Normally, tuberculosis is rare among CF patients, and it was found to complicate the CF disease condition. It is also interesting to know that the CF disease condition will not support growth of TB mycobacteria (Mycobacterium tuberculosis) and the risk of TB in these patients is high in areas with high prevalence. In addition, other chronic illnesses such as poorly controlled diabetes were considered as an additional risk factor among CF patients.

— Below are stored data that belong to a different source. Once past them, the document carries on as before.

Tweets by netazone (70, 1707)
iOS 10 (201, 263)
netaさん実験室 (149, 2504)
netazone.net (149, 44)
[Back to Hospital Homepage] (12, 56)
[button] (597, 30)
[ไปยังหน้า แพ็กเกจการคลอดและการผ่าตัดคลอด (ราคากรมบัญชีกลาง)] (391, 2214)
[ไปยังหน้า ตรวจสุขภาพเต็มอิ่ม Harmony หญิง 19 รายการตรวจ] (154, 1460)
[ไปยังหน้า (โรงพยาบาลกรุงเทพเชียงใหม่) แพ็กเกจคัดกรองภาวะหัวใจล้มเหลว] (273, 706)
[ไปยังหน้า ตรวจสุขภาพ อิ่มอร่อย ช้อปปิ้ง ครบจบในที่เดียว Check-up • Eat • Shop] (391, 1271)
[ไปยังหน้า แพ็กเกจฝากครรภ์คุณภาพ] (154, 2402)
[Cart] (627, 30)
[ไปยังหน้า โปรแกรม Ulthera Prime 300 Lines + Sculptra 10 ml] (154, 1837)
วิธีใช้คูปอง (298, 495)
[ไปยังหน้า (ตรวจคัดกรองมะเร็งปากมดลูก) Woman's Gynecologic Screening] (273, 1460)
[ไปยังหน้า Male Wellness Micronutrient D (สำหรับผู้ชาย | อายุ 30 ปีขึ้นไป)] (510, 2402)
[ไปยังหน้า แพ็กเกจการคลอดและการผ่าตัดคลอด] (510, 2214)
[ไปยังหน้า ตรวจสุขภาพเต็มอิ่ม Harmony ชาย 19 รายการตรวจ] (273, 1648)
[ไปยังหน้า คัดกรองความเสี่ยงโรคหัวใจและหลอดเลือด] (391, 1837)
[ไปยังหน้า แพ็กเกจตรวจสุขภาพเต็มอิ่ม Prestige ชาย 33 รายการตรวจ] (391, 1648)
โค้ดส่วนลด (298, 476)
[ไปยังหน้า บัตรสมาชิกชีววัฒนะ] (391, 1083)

Among non-typical mycobacteria (NTM), M. abscessus is considered the most clinically virulent species. Isolation of NTM is common in CF patients before lung transplantation as revealed by data from a large US center. However, reports mention high variability in infection rates predominantly with single species and rarely by two mycobacteria due to several factors from diversity in methodology, number of patients involved in the studies, geographical and racial differences, and the age factor, with some ambiguity in the case of gender basis. Adolescents and young adults (10–25 years age) are prone to NTM infections with rapidly growing strains infecting patients of all age groups. The slow-growing species M. avium, M. intracellulare, and other genetically related species are prevalent in North America, whereas the rapidly growing M. abscessus prevails in Western Europe and Israel. Infrequent prevalence was reported for M. fortuitum, M. gordonae, M. kansasii, M. simiae, M. peregrinum, and M. malmoense [7]. However, survival of CF patients infected with NTM before transplantation is reported to be similar to that of patients without NTM infection. Overall, the predominance of P. aeruginosa could help keep a check on infections by other pathogenic bacteria [8].

4. The concern

Huge genetic repertoire and mosaic genome structure of P. aeruginosa make it a versatile opportunistic pathogen in nosocomial settings, particularly in conditions involving burns and wounds, meningitis, endocarditis, and microbial keratitis. Interestingly, P. aeruginosa displays a common phenotype in the CF lung irrespective of the genetic content, which includes mucoidy, lipopolysaccharide modifications, lack of flagella and pili, upregulated antibiotic efflux, etc. New forms of emerging resistance in bacteria spread rapidly by intra- and interspecies acquisition of genetic content from the environment where community biofilms are common. In addition to being a threat to public health, highest resistance rates correlate with highest per capita antibiotic consumption of a nation.